Raw data:
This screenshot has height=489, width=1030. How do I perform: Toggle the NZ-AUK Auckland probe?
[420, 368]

==

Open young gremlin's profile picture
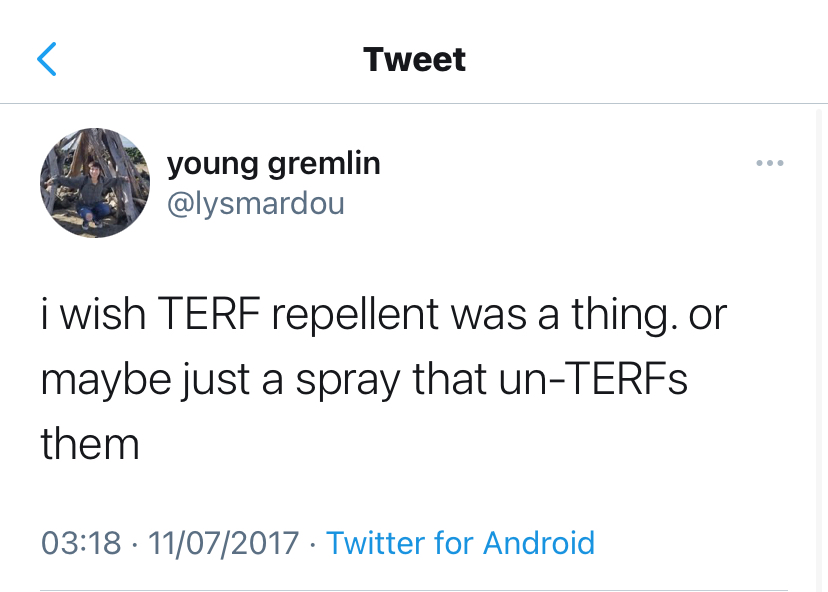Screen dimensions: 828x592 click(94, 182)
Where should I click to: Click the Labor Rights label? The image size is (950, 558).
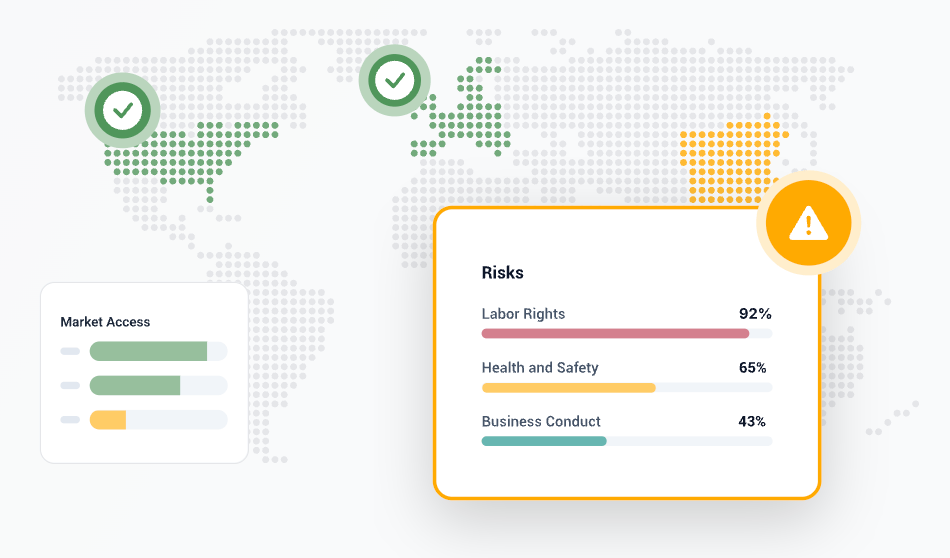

Problem requirements: The response must repeat exactly the lines above from the one with "Open young gremlin's profile picture" through the one with "Where should I", including both, and must contain no pictures and no other text.

Exercise response:
Open young gremlin's profile picture
Screen dimensions: 828x592 click(94, 182)
Where should I click to: Click the Labor Rights label? The image size is (950, 558).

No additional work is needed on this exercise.